§ **Directions**: The required output is the exact run of lines from the one that contains "1568x687 pixels. At" to the end of the data, with every picture left out.

§ **Dataset extract**:
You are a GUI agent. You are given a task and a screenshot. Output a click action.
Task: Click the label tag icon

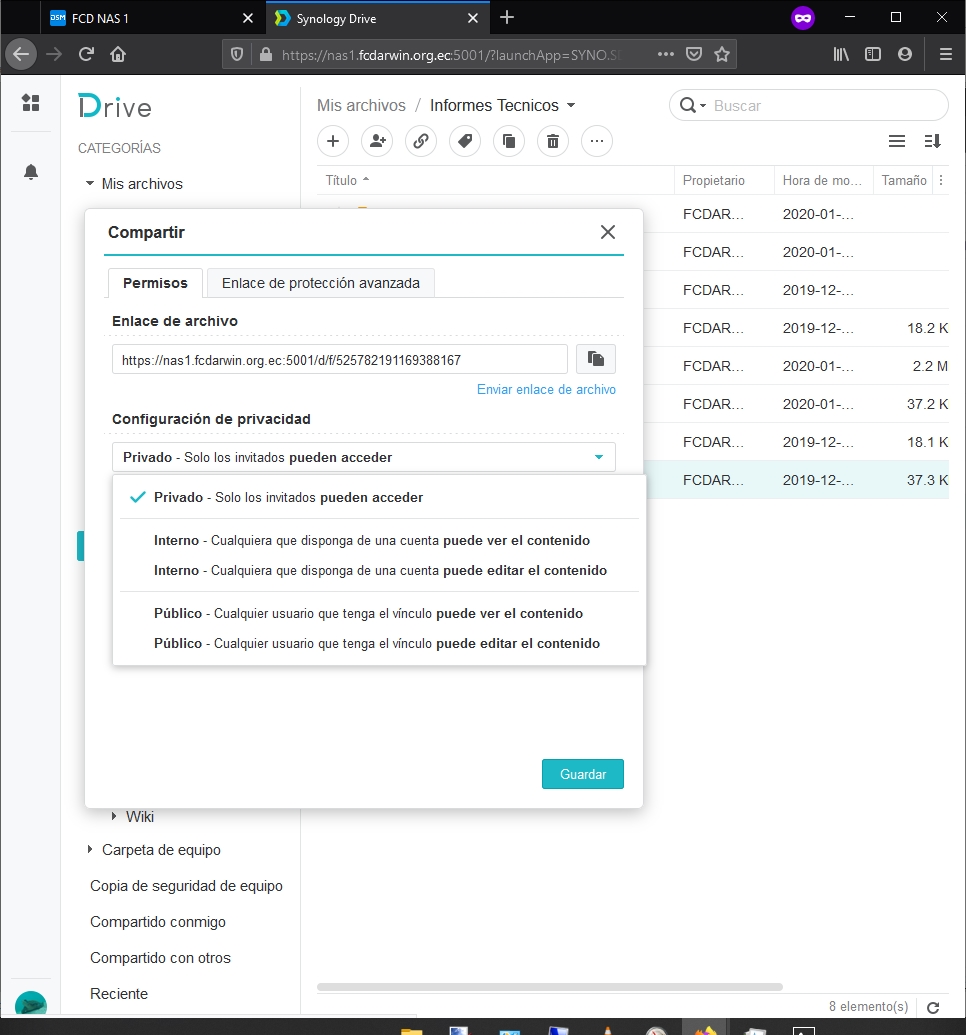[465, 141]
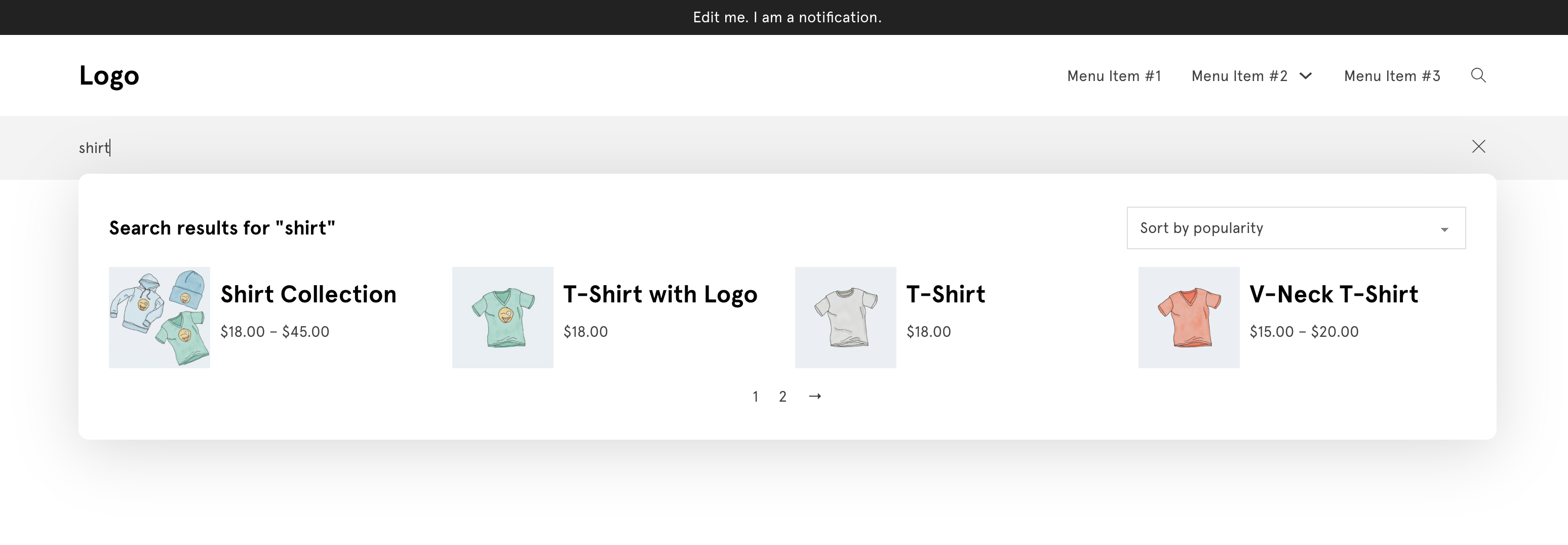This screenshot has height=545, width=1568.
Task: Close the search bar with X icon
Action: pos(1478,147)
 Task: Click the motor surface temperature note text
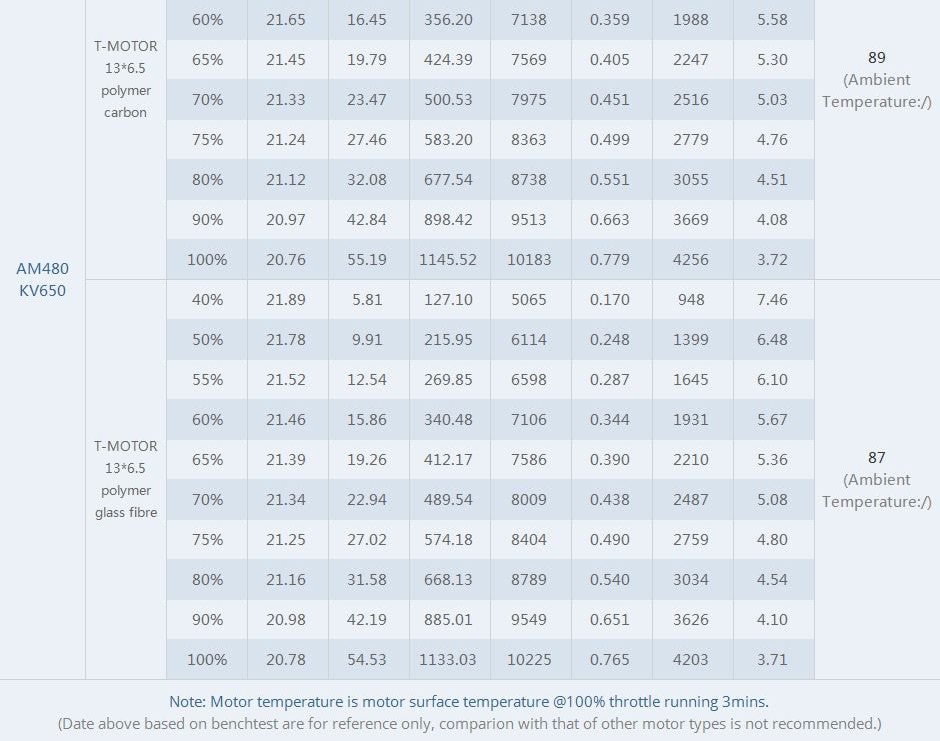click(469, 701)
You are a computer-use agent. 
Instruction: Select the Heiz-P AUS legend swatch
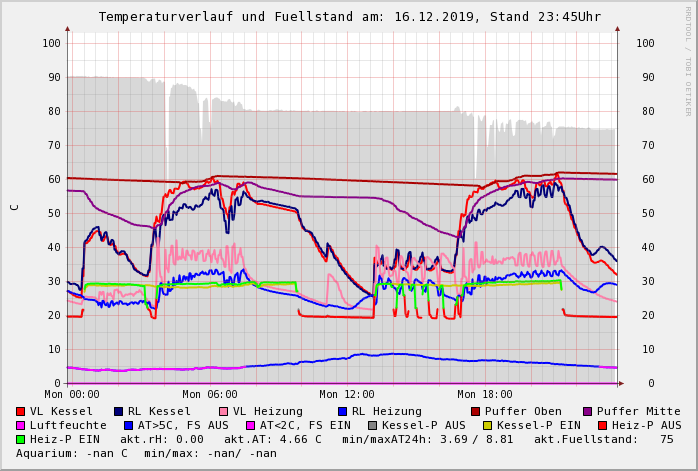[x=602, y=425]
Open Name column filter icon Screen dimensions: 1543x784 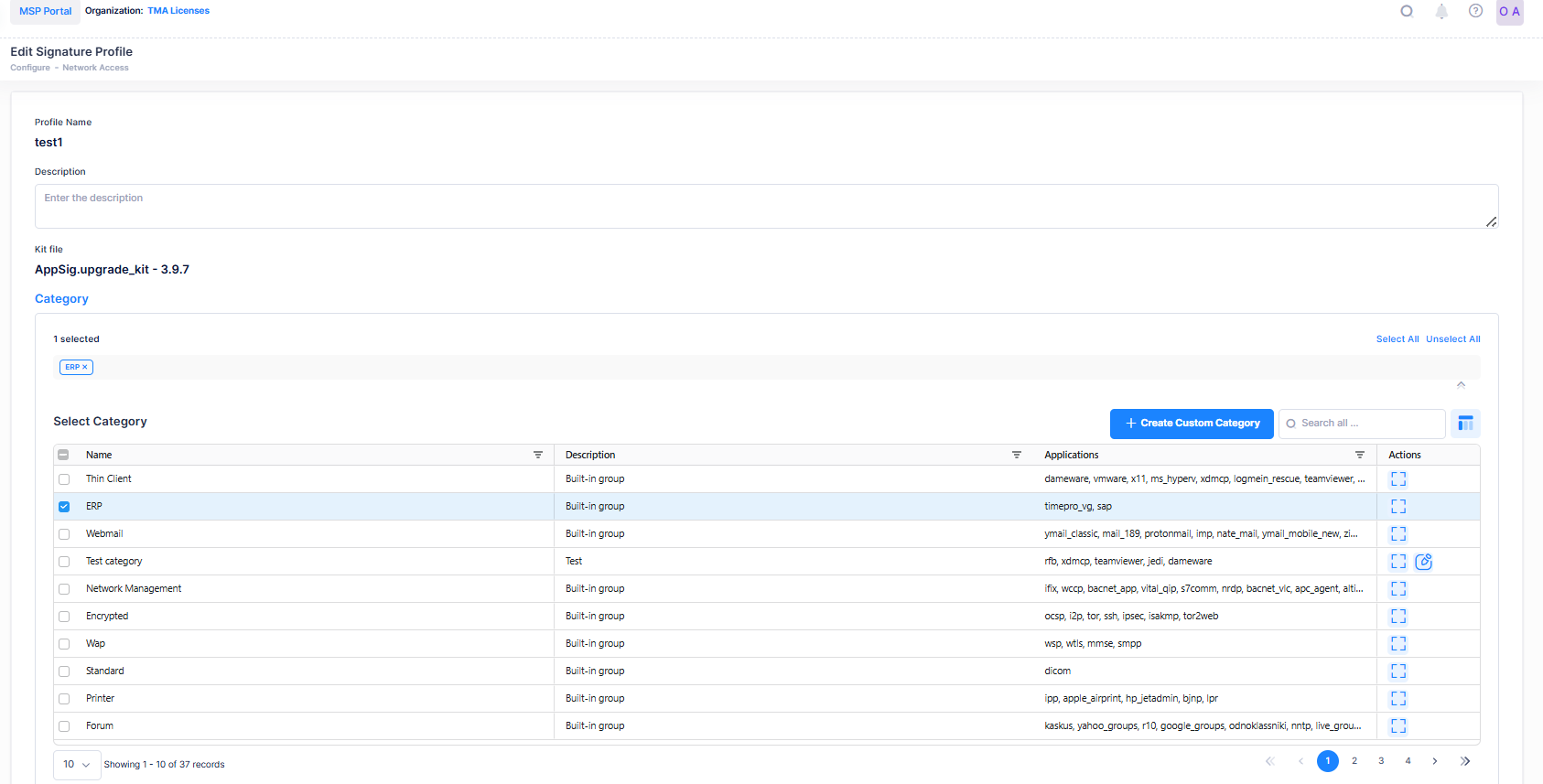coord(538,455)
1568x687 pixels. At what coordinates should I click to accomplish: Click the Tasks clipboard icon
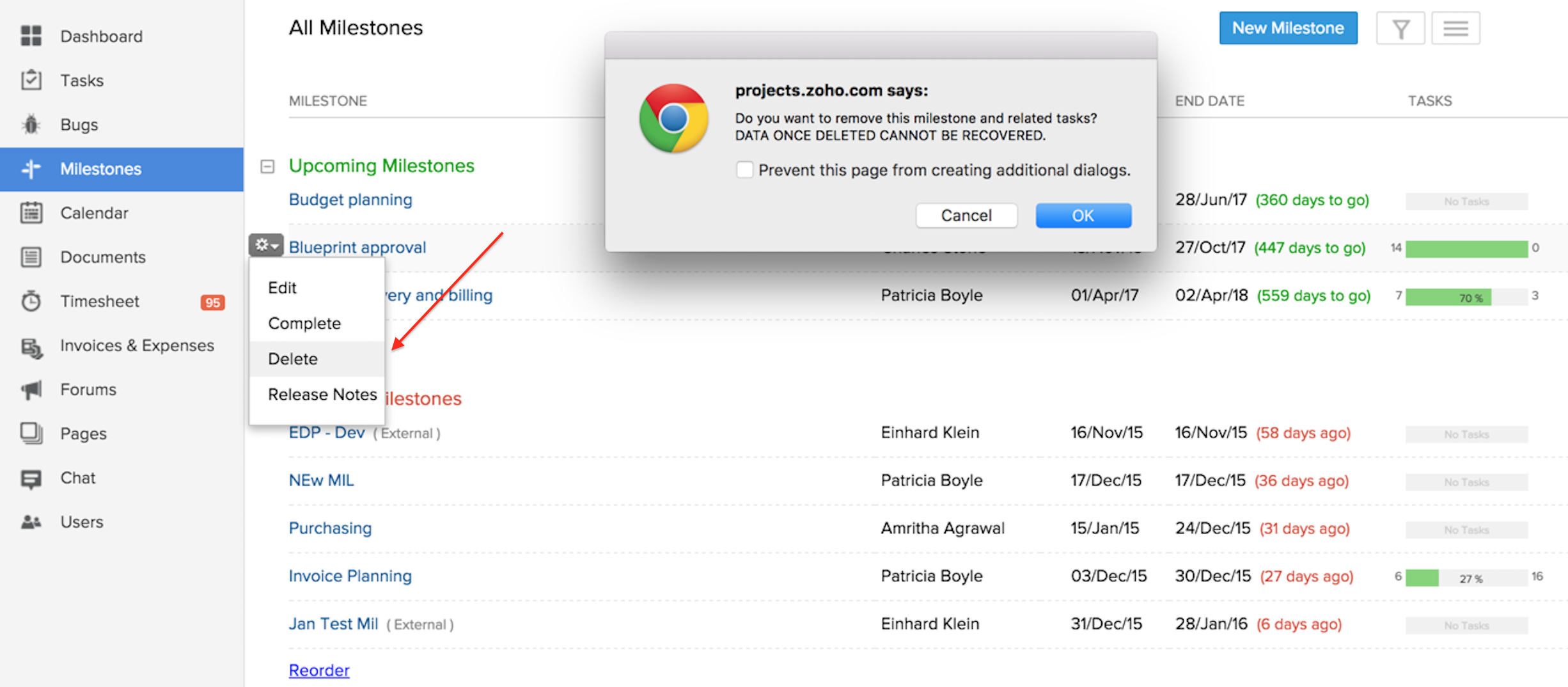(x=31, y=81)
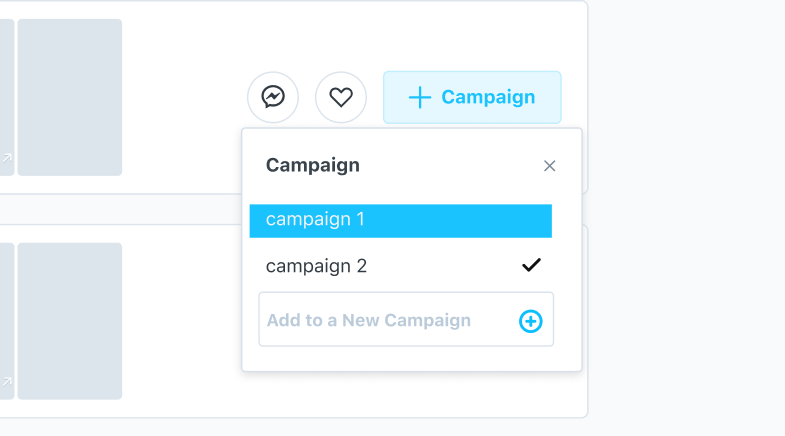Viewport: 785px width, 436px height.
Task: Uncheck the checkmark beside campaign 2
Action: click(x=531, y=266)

§ **Response area**:
1568x687 pixels. At what coordinates should I click to accomplish: Click the Tasks clipboard icon
(x=31, y=81)
Viewport: 785px width, 436px height.
Task: Uncheck the checkmark beside campaign 2
Action: click(x=531, y=266)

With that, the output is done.